◆ **EXERCISE AIM**
Print every line of the listing below, starting with the line that holds "Ievainojumi un traumas (294, 1519)" and going on through the line that holds "Statika (207, 1271)", both included, and print nothing else.
SUPPLIED INFORMATION: Begin
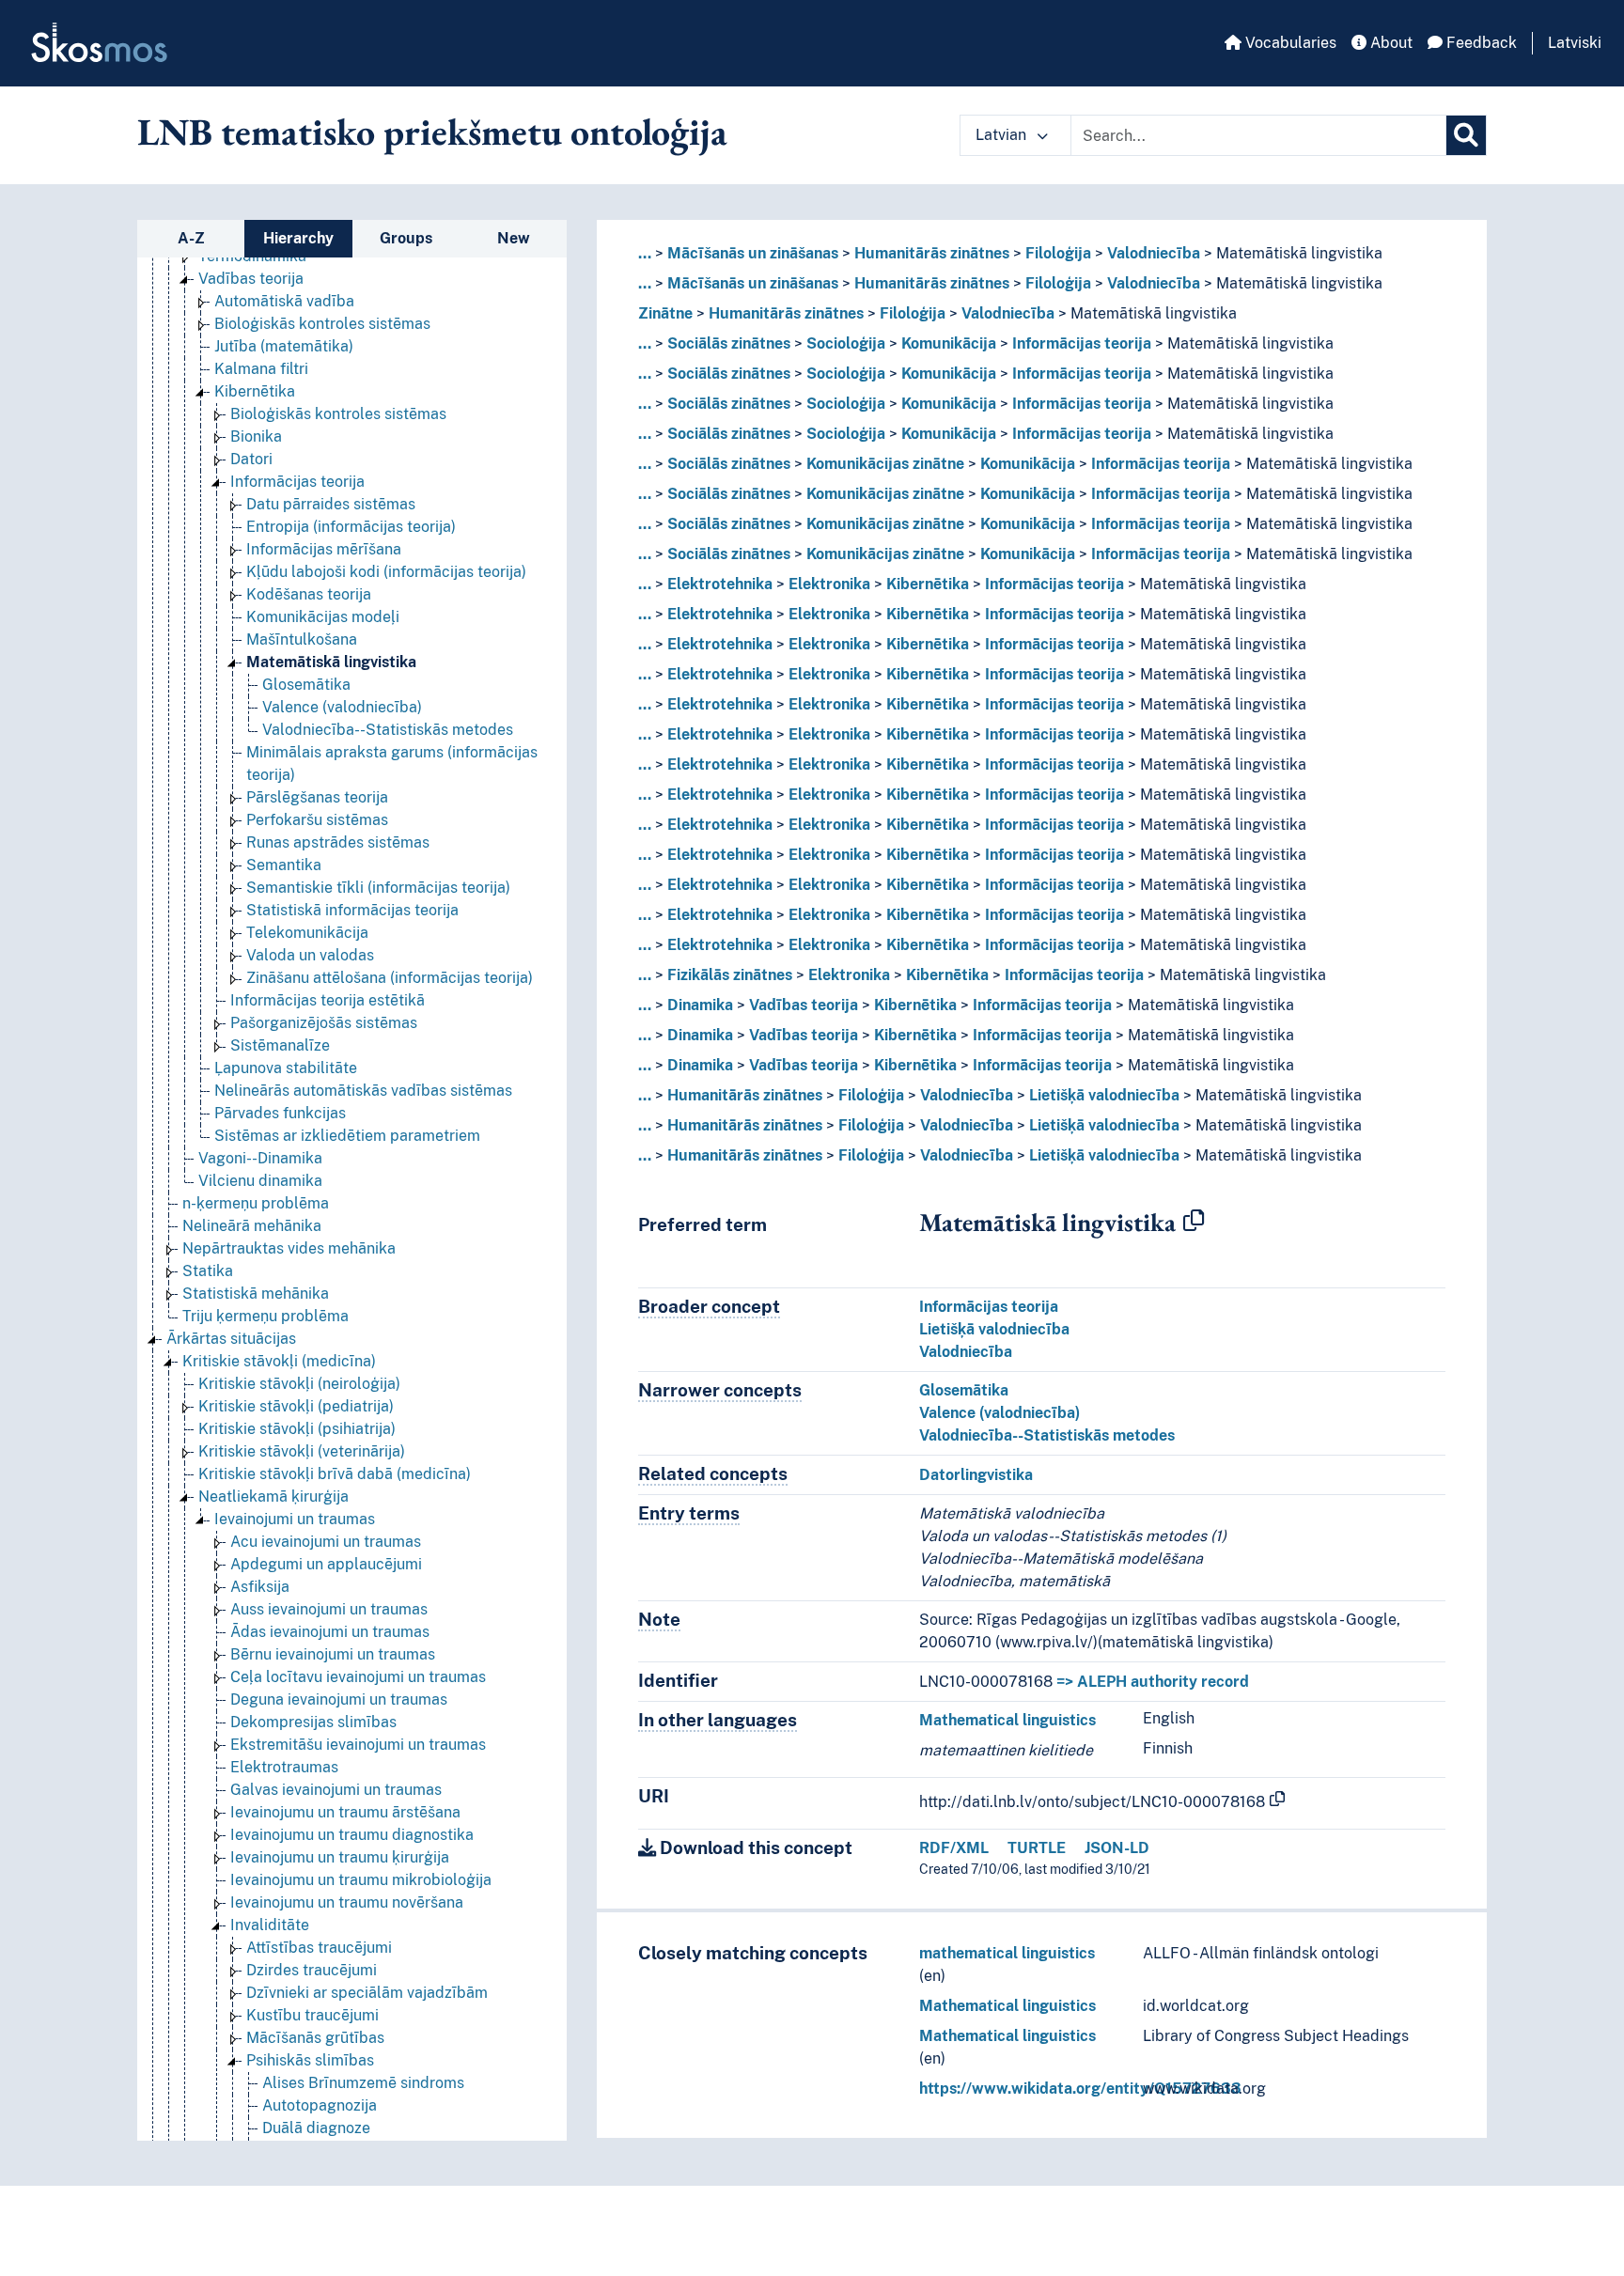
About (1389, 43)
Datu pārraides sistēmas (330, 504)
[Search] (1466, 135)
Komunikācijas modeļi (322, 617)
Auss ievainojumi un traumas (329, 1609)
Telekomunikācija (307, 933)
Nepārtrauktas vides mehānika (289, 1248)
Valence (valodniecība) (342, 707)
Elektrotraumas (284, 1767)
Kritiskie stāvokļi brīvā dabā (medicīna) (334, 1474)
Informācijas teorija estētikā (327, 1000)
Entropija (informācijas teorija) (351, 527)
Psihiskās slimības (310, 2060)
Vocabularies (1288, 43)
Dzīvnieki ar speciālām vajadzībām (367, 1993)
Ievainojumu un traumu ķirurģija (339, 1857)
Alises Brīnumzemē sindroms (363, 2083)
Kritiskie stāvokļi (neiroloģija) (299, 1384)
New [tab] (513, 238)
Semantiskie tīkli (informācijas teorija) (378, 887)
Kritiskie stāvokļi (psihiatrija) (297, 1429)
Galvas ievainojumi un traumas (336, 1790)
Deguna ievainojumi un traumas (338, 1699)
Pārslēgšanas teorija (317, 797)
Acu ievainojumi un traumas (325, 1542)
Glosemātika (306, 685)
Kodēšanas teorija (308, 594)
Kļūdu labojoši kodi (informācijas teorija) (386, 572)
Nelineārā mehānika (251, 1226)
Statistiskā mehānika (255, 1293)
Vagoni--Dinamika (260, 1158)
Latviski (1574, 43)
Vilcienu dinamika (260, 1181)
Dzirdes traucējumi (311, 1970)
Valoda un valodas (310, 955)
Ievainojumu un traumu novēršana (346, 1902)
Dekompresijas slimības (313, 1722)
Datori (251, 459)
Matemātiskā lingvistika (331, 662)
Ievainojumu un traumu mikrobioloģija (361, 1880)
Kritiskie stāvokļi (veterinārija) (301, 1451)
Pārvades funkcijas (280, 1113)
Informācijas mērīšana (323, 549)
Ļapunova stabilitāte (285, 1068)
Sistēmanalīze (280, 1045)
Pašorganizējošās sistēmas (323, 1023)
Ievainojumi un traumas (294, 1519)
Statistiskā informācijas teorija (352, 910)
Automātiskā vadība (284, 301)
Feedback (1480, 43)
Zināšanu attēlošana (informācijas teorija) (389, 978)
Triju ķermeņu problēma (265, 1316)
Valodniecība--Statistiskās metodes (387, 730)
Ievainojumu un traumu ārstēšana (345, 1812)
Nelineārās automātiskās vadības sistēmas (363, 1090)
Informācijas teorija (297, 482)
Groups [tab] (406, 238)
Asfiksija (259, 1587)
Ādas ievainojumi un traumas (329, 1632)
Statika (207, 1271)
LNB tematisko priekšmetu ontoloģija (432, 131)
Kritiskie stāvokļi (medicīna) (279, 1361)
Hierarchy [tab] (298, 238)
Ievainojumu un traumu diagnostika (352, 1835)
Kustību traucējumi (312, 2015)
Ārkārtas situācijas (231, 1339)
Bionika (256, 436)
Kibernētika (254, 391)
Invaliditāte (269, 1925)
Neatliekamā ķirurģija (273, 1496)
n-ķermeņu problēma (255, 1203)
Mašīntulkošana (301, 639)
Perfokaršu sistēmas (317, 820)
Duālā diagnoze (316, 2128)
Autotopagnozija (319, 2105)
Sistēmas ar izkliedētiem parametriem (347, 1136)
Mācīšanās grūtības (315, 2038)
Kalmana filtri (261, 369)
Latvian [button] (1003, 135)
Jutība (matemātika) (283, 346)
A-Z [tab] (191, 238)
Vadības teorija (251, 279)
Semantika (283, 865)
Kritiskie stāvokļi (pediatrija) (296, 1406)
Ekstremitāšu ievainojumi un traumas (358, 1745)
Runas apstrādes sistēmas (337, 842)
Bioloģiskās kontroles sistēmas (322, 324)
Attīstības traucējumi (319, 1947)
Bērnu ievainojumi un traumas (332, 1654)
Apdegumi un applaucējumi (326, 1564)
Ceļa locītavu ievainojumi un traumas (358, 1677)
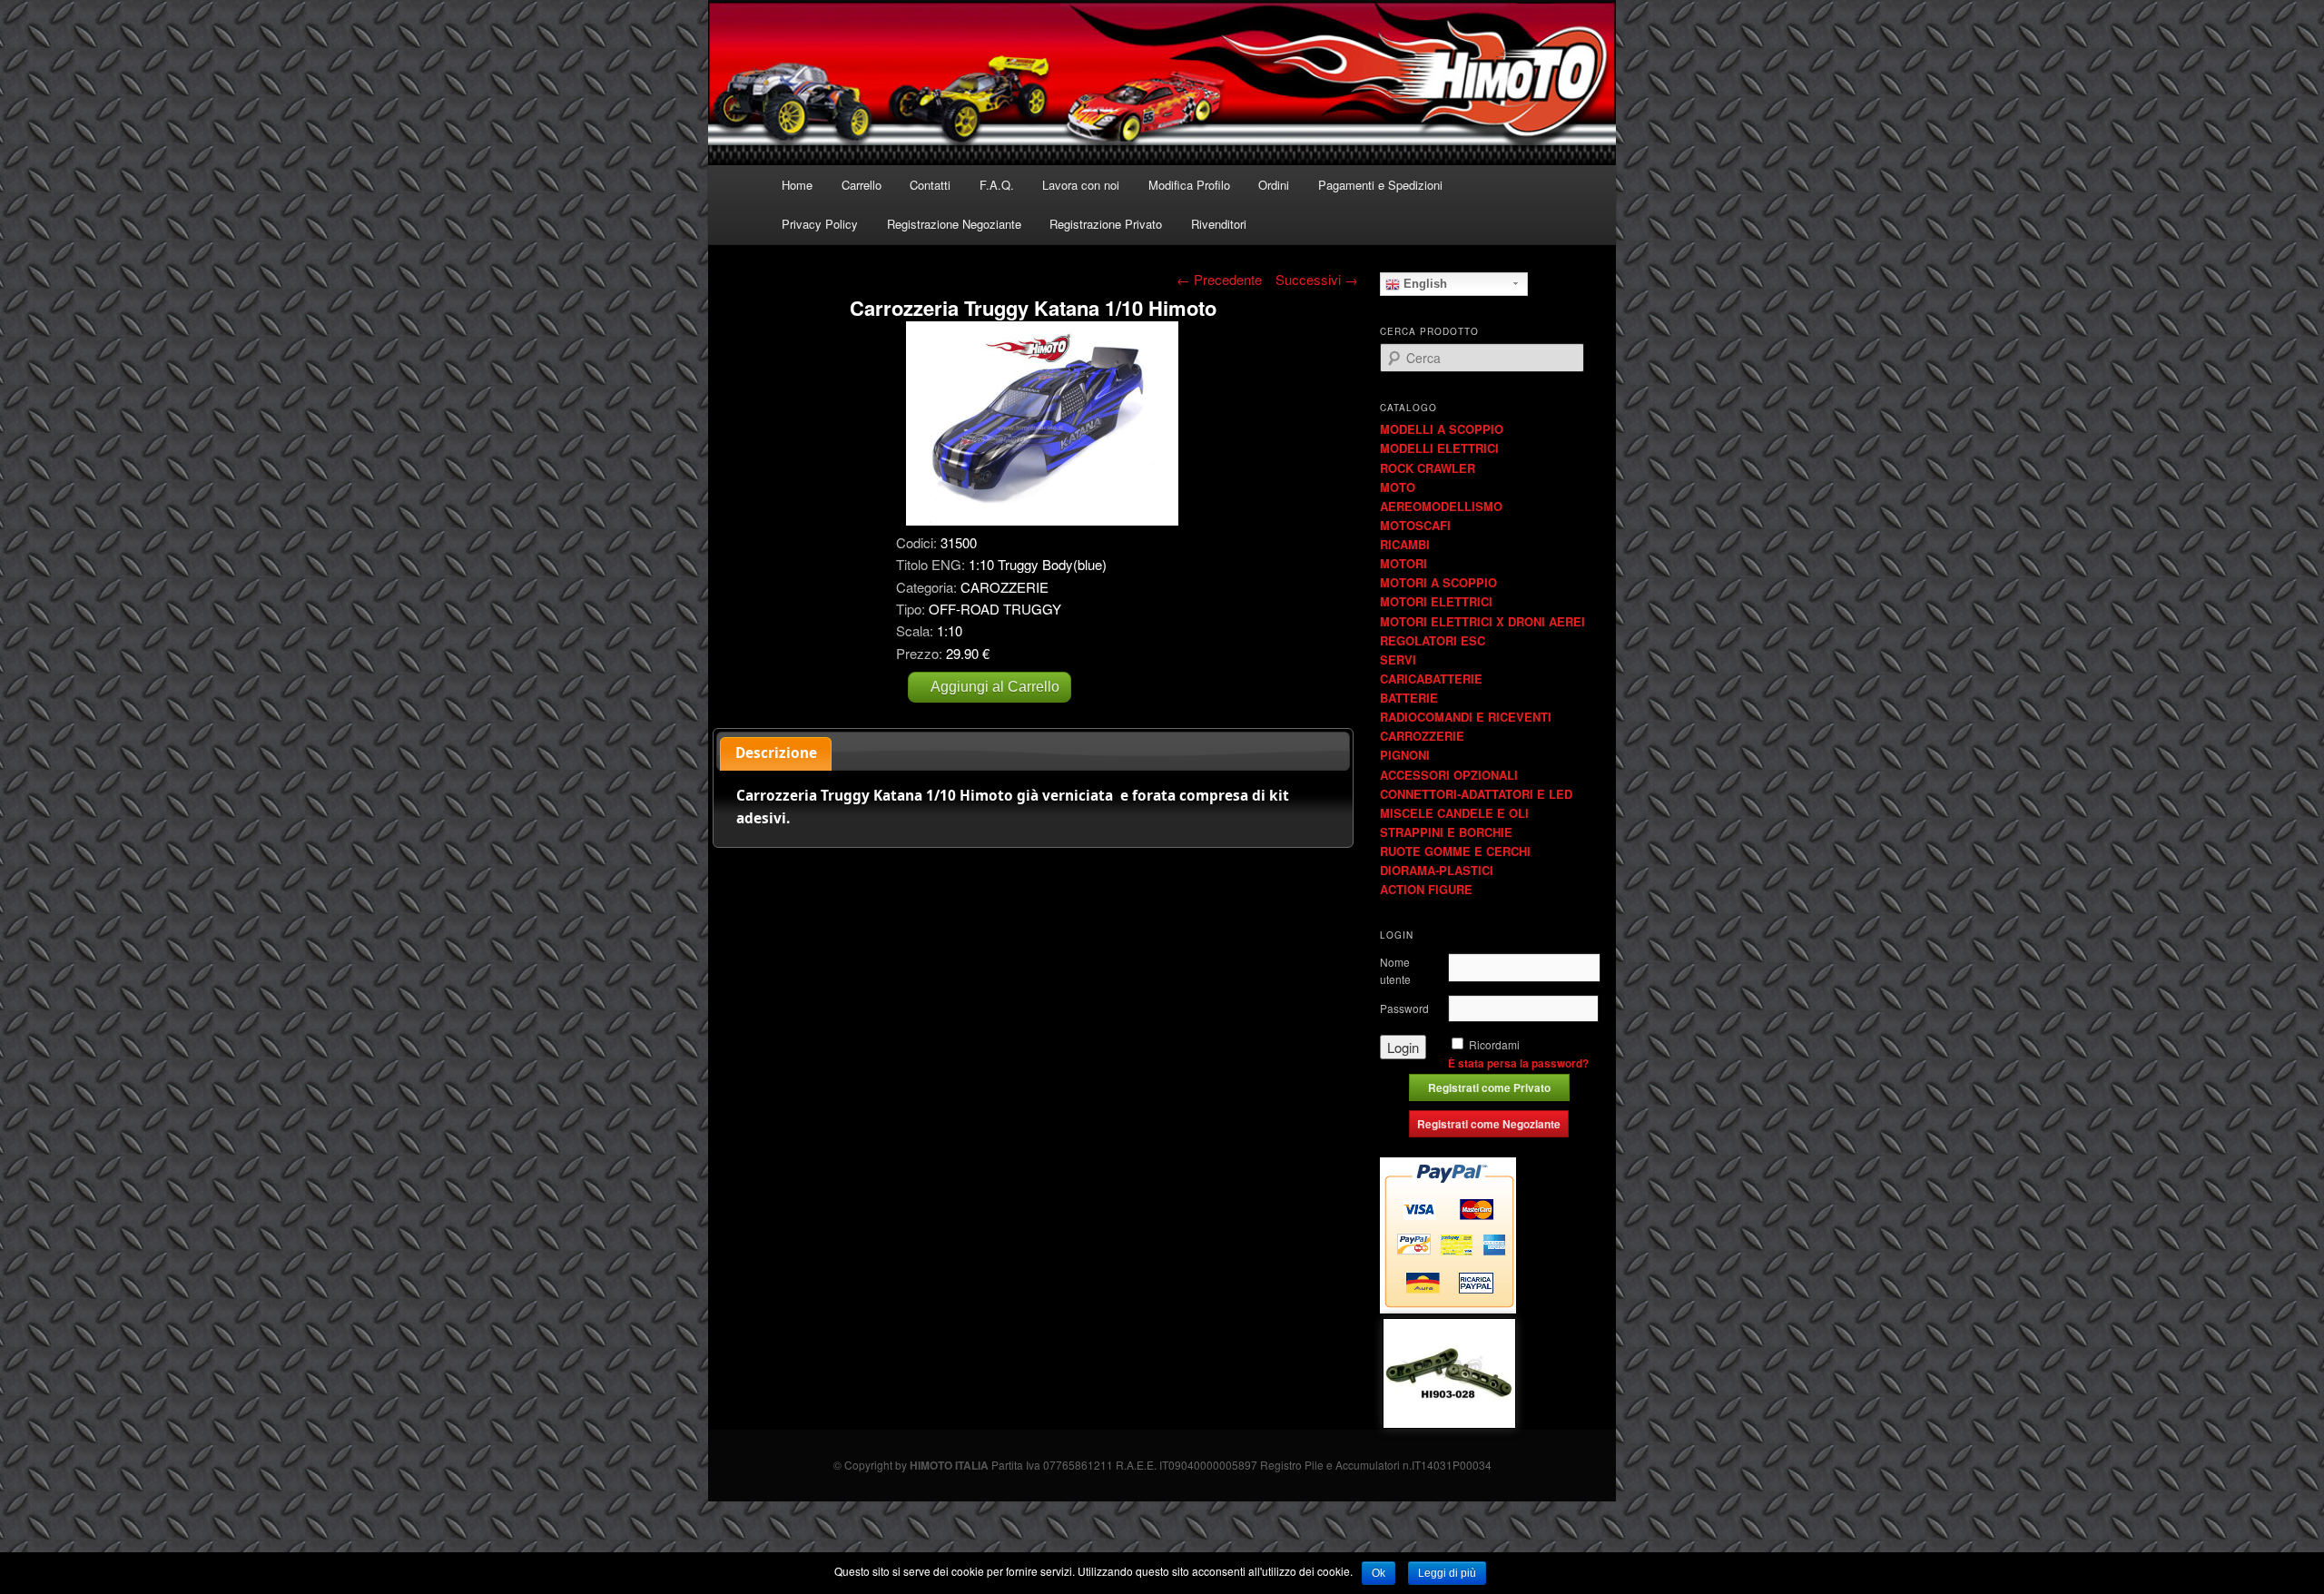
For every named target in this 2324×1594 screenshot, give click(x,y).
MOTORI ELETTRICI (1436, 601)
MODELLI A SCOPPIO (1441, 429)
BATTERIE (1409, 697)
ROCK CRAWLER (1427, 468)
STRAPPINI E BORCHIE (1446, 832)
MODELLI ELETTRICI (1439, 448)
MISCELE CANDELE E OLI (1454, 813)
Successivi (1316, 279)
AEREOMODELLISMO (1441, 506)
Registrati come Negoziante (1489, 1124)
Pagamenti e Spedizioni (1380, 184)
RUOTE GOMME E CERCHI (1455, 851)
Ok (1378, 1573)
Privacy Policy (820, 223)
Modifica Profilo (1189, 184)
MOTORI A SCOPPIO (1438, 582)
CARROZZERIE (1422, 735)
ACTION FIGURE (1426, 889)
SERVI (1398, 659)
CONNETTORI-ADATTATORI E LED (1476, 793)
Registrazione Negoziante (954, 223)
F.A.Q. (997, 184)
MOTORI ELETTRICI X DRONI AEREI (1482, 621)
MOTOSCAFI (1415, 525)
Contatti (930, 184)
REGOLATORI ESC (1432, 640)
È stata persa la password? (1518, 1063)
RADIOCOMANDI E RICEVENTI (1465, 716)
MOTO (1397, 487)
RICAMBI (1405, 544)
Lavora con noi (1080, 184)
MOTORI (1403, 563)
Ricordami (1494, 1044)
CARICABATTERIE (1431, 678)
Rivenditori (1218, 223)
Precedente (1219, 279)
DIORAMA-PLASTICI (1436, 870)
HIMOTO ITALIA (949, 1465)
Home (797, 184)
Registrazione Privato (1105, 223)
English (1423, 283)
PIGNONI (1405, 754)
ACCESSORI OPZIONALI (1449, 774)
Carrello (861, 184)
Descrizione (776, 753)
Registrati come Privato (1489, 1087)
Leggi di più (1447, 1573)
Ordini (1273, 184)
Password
SUPPLIED INFORMATION: End
◆ **RESULT OF THE EXERCISE**
Ievainojumi un traumas (294, 1519)
Statistiskā informācijas teorija (352, 910)
Automātiskā vadība (284, 301)
Feedback (1480, 43)
Zināšanu attēlošana (informācijas teorija) (389, 978)
Triju ķermeņu problēma (265, 1316)
Valodniecība--Statistiskās metodes (387, 730)
Ievainojumu un traumu ārstēšana (345, 1812)
Nelineārās automātiskās vadības sistēmas (363, 1090)
Informācijas teorija (297, 482)
Groups [tab] (406, 238)
Asfiksija (259, 1587)
Ādas ievainojumi un traumas (329, 1632)
Statika (207, 1271)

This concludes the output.